The proposition was withdrawn after the change of government in January 1913, and a new proposition was submitted on 11 April 1913 (Proposition No 23 to the Odelsting (1913)). The most important changes were the new provisions on compulsory arbitration. The King would be given the right to order, subject to the Storting’s approval, resolution of a labour dispute through arbitration if its nature or scope could endanger important public interests. Like Stang’s first proposal, the new proposition followed up the principle of ‘the people’s verdict’ by proposing that the final mediation proposal be made public after an unsuccessful mediation. The penal provisions from the older draft bills had been changed, among other things individual workers could no longer be punished for unlawful strikes, only their leaders. The new proposition also omitted previous provisions on members’ liability for damages that their unions/associations were required by law to pay.
At a meeting on 2 June 1913, the Odelsting decided to postpone the proposition’s consideration until the following year.
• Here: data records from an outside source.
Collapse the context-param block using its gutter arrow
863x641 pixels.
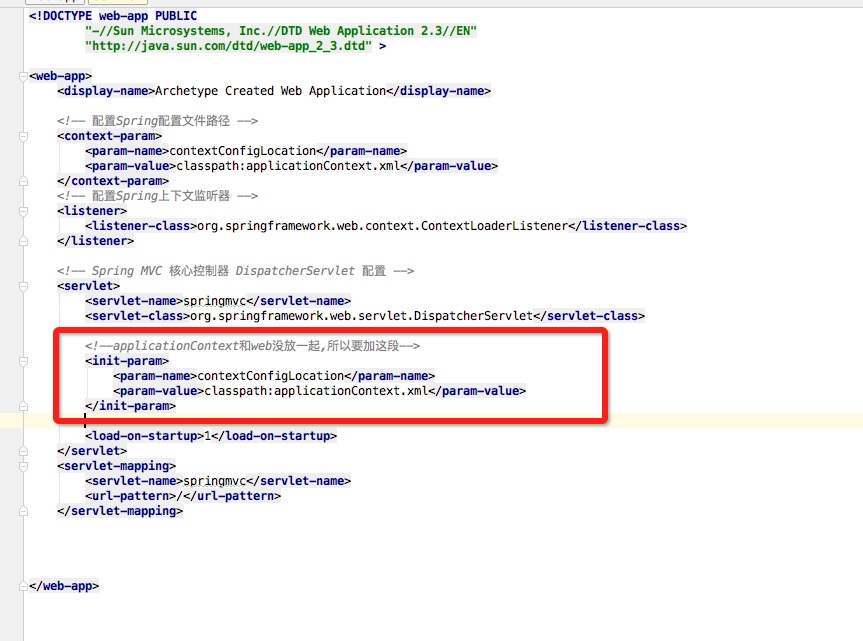click(21, 135)
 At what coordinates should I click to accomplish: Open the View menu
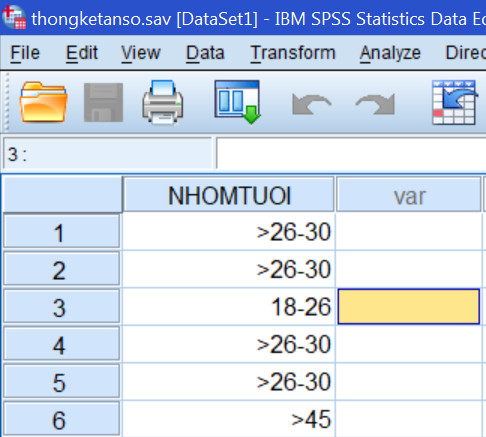[141, 53]
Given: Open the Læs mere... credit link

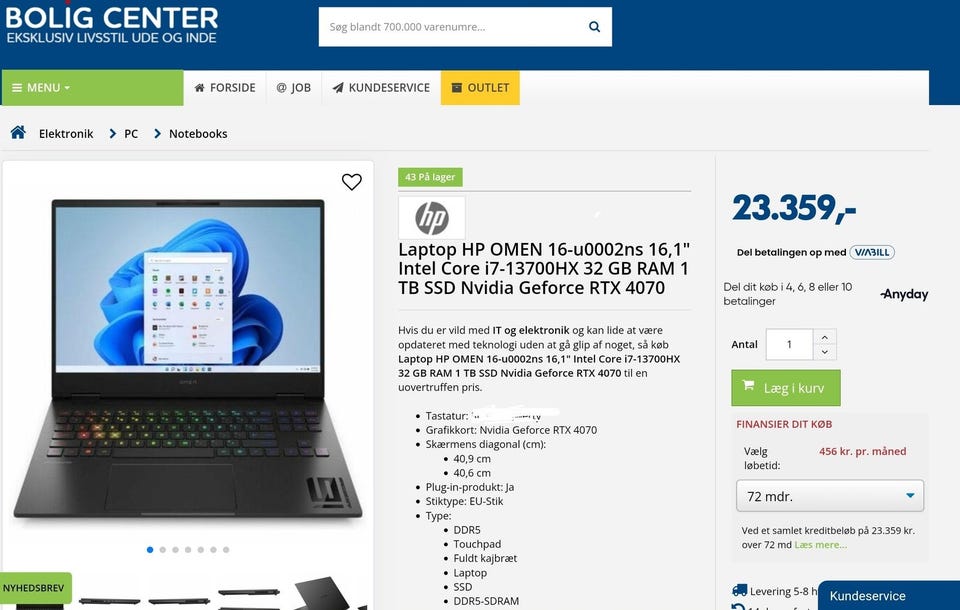Looking at the screenshot, I should (820, 545).
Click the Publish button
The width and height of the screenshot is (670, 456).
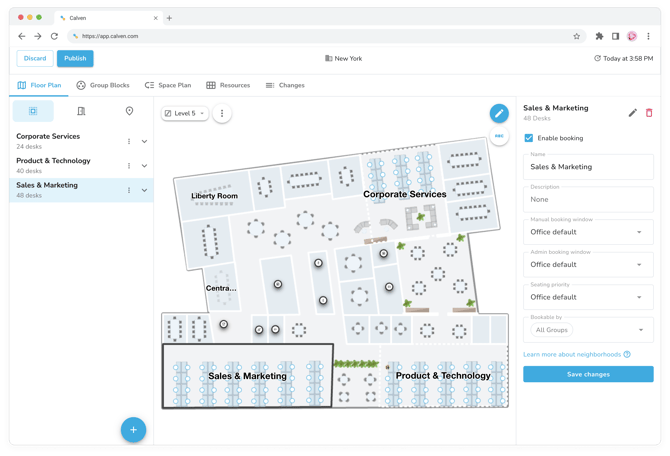(75, 59)
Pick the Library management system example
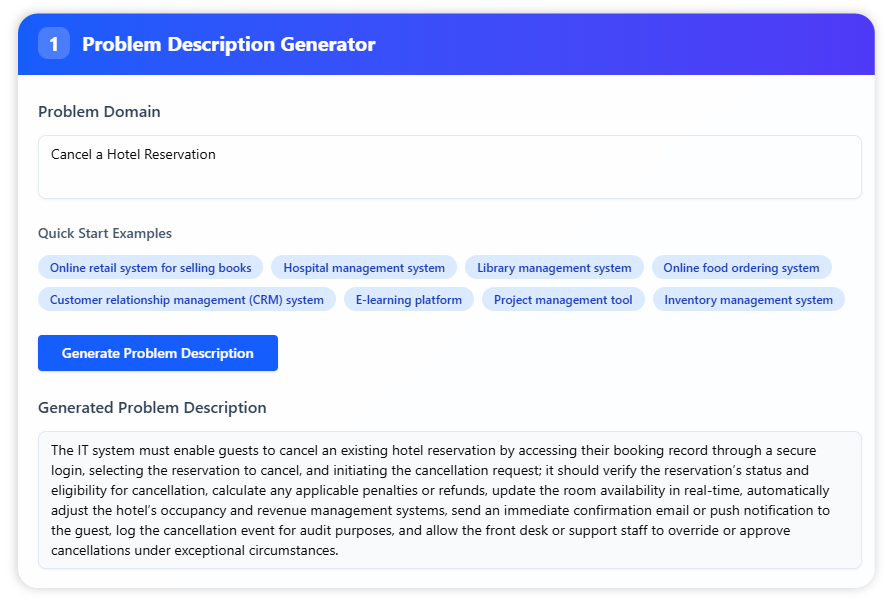The image size is (893, 602). (554, 268)
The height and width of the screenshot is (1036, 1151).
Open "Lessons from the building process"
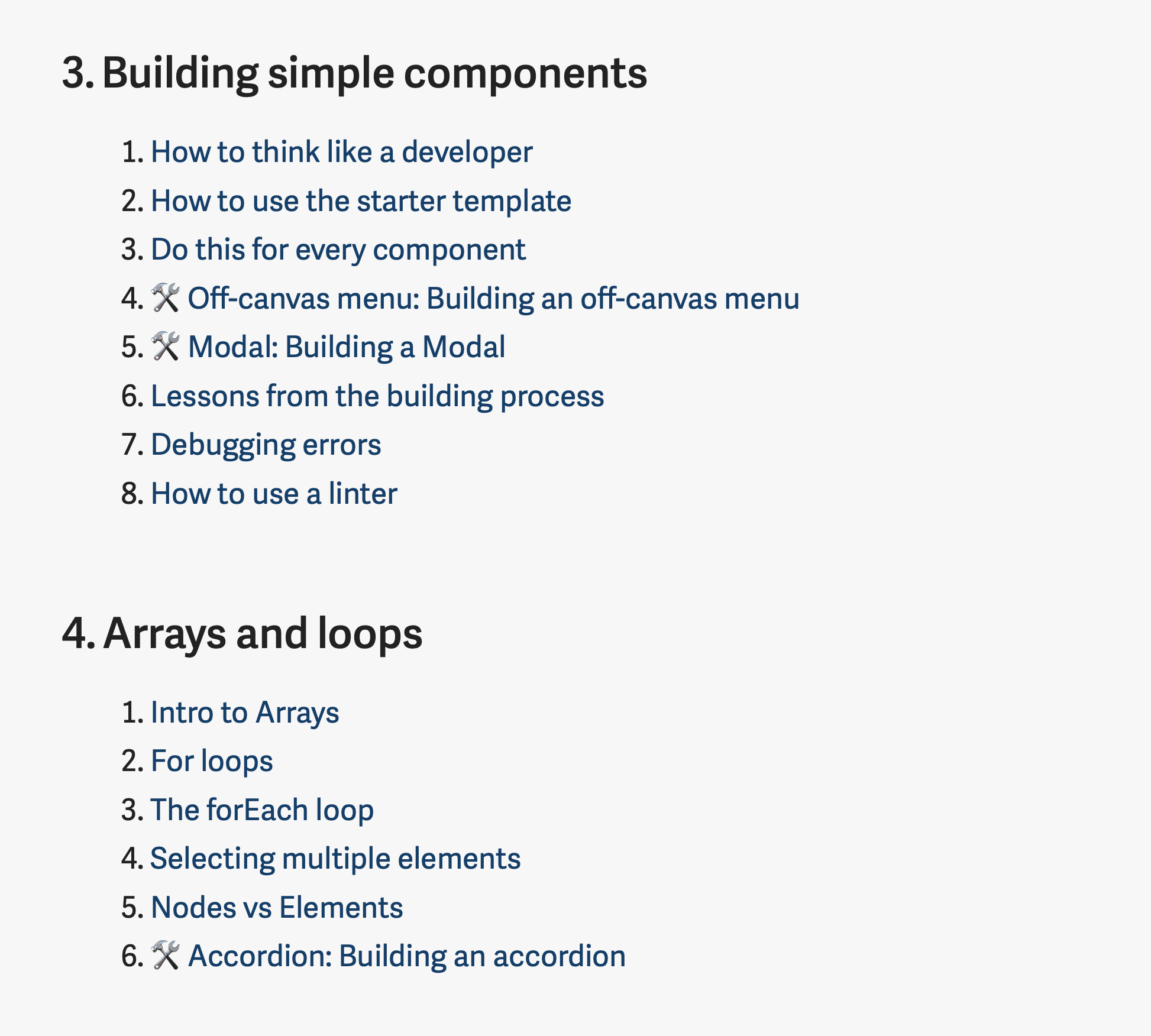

This decision was made at the request of the Workers’ National Trade Union and the central board of the Norwegian Employers’ Confederation. The two organisations had agreed to try to prepare a joint draft bill. The committee appointed by the two organisations completed its draft on 29 October 1913. To quote:
‘The committee has endeavoured as far as possible to build on the existing royal proposition (Proposition No 23 to the Odelsting – 1913) and has only proposed changes where there is reason to fear that its provisions will give rise to difficulties or prevent the organisations’ free development in their work on endeavouring to first and foremost resolve any disputes through negotiations between the parties.’
This proposal omitted all provisions on arbitration, as well as those requiring the mediators to publish their final proposal. Moreover, no general prohibition was stipulated against taking industrial action in disputes of interest before negotiations had taken place. However, in cases where a work stoppage would endanger important public interests, the national mediator could order postponement of the stoppage pending a mediation attempt.
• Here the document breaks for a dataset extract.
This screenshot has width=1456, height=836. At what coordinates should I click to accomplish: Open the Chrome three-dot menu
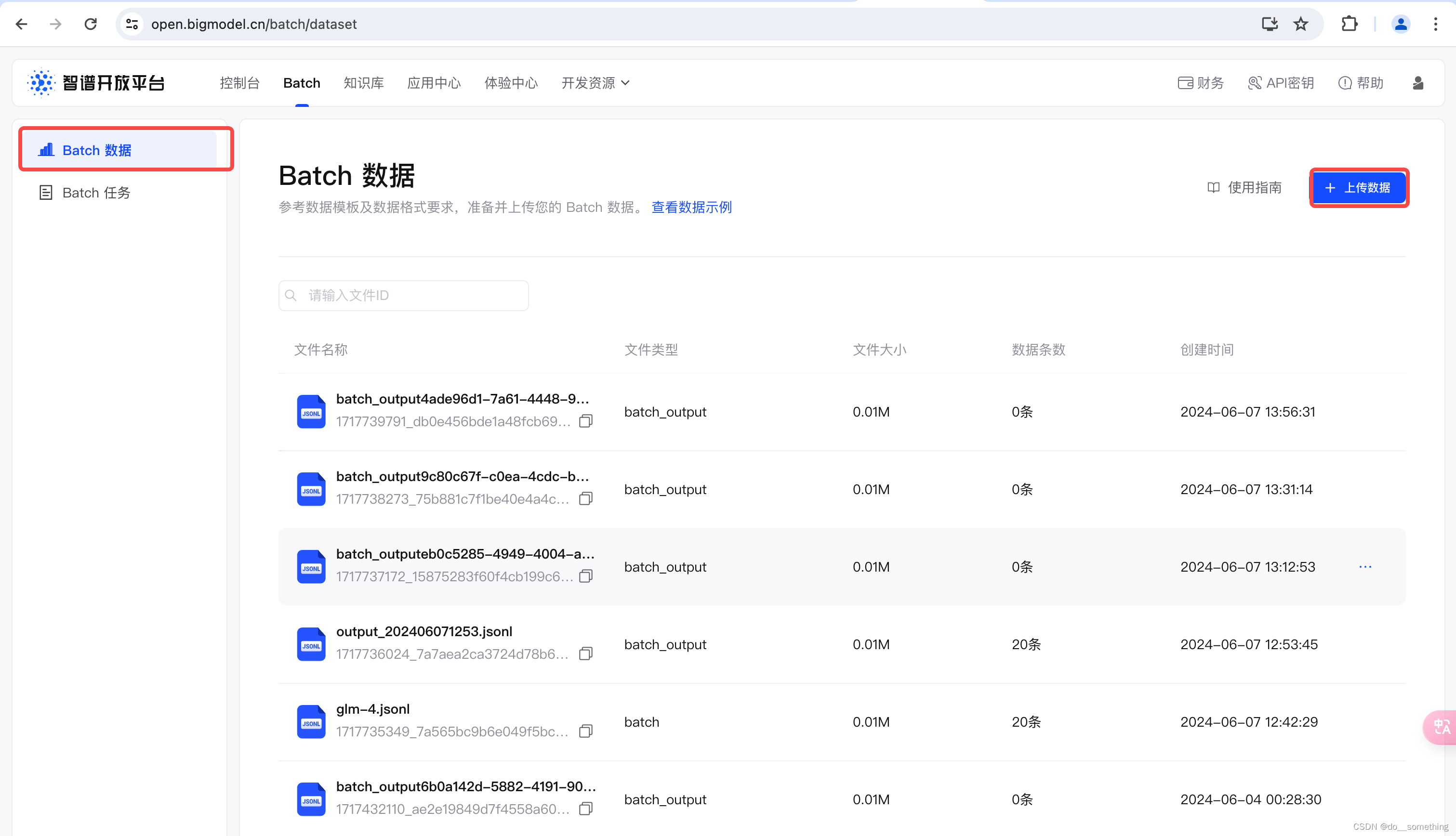click(x=1436, y=24)
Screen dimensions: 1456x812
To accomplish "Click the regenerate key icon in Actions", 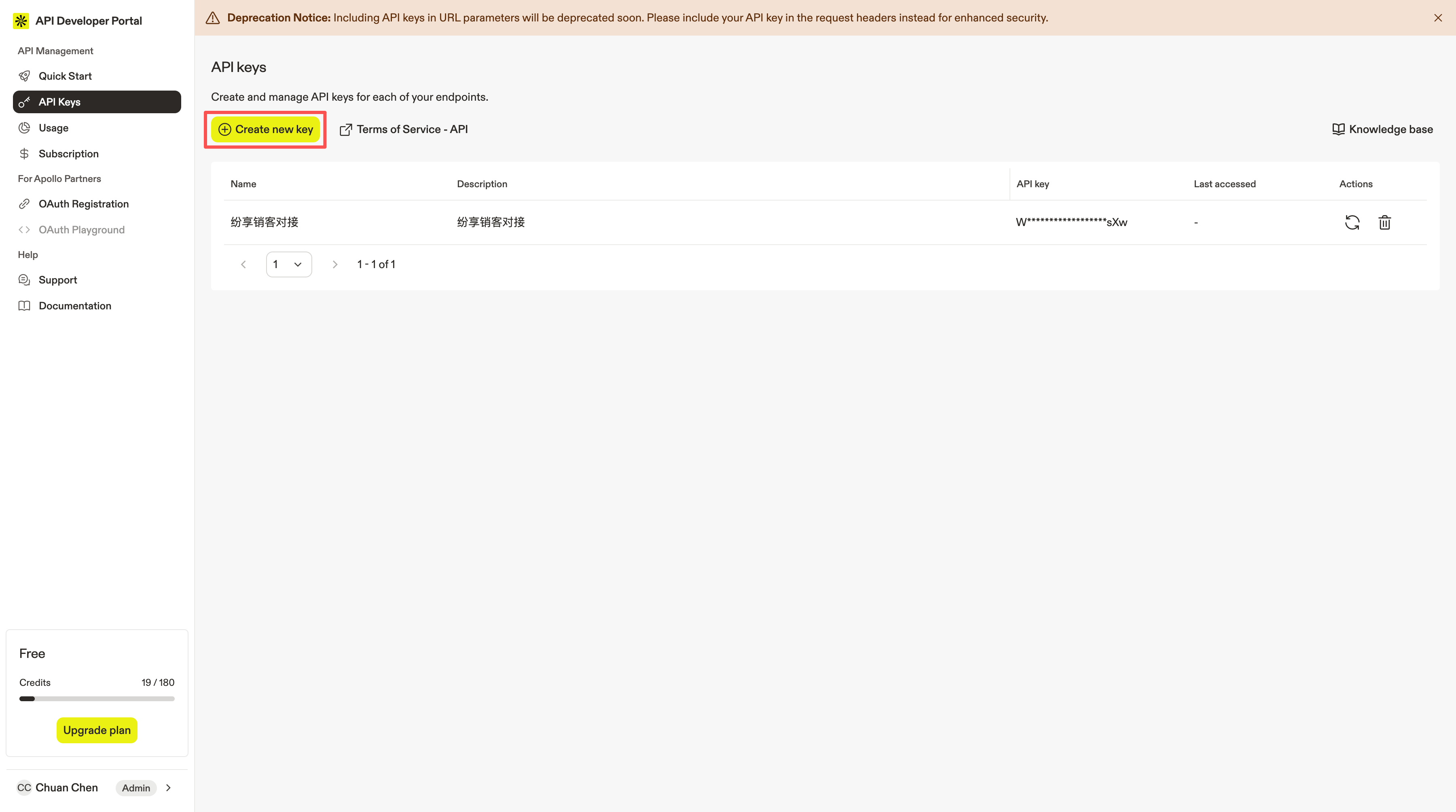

This proposal resulted in the Government making some changes to the existing proposition. It was proposed that the supreme mediation authority be vested in a national mediator. In minor disputes that would not damage public interests, the mediation authorities would have the option to refrain from prohibiting a work stoppage. It would also be left up to the mediation authorities to decide whether or not to make the final mediation proposal public.
The Storting’s Standing Committee on Social Affairs, reinforced by three additional members, submitted its recommendation on 27 February 1914 (Recommendation II to the Odelsting (1914). This recommendation was largely based on the final proposition with the changes proposed by the Government, but on some issues it was somewhat closer to the proposal adopted by the committee appointed by the employer and employee organisations.
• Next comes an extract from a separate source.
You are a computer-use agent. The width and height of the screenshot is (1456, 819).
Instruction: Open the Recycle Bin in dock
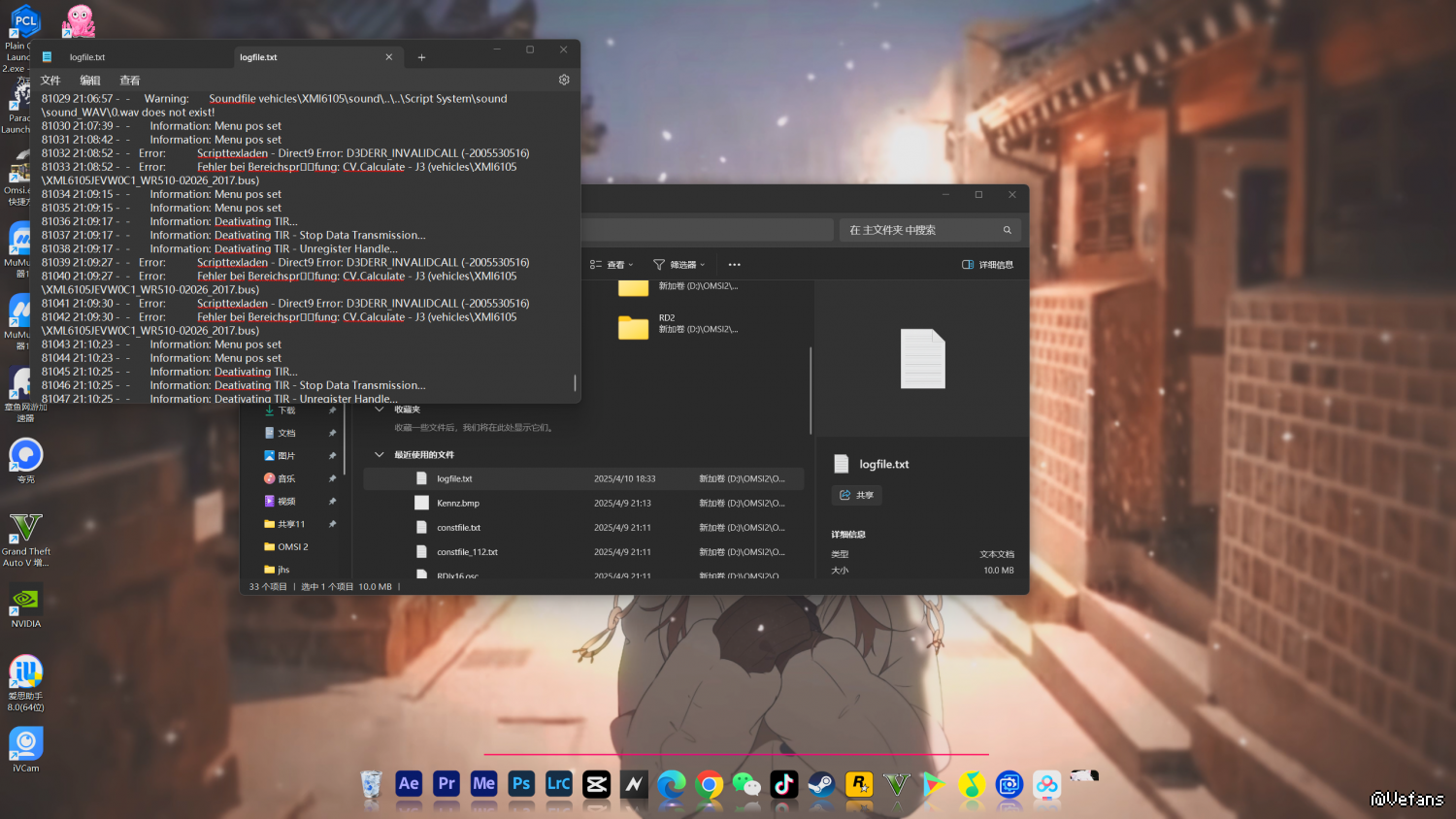coord(371,784)
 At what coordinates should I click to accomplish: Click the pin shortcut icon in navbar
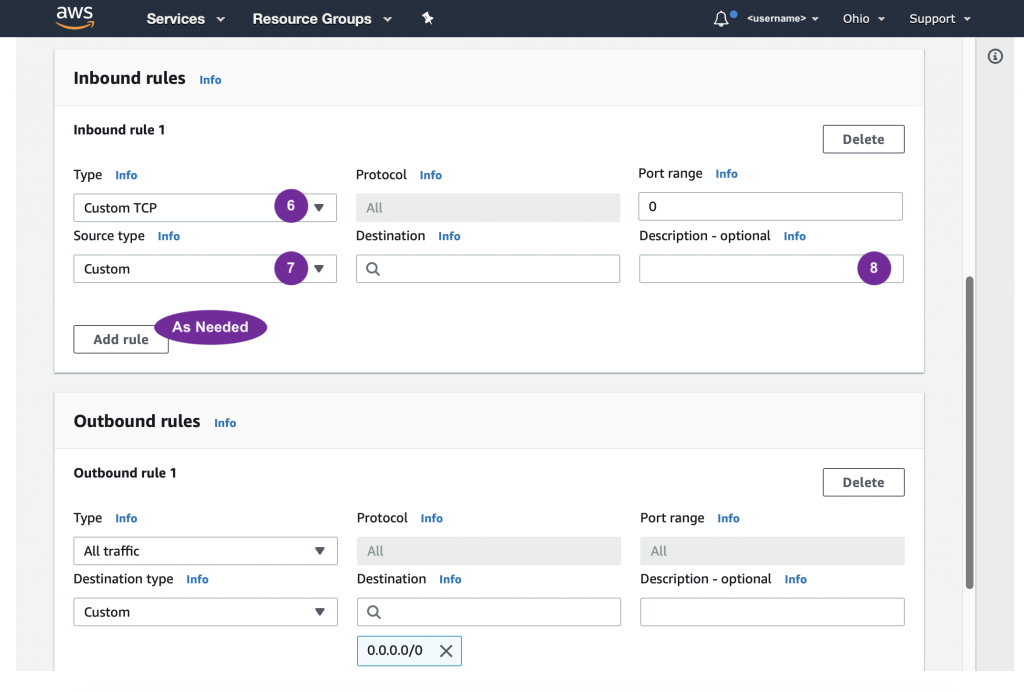click(x=427, y=18)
As a consequence of the labour movement’s opposition to compulsory arbitration, the Government proposed at a meeting of the Odelsting on 11 may 1915 to remove these provisions from the act. The Standing Committee on Social Affairs then submitted another recommendation (Recommendation XII to the Odelsting (1915)), from which all provisions concerning voluntary and compulsory arbitration had been removed.
During the consideration of the recommendation by the Odelsting, the penal provisions were amended so that anybody who participated in an unlawful strike could be punished. Otherwise, most of the recommendation was adopted. The Lagting had a comment on the Odelsting’s decision on individual criminal liability, but withdrew it when the Odelsting upheld it decision. The Act was given assent on 6 August 1915.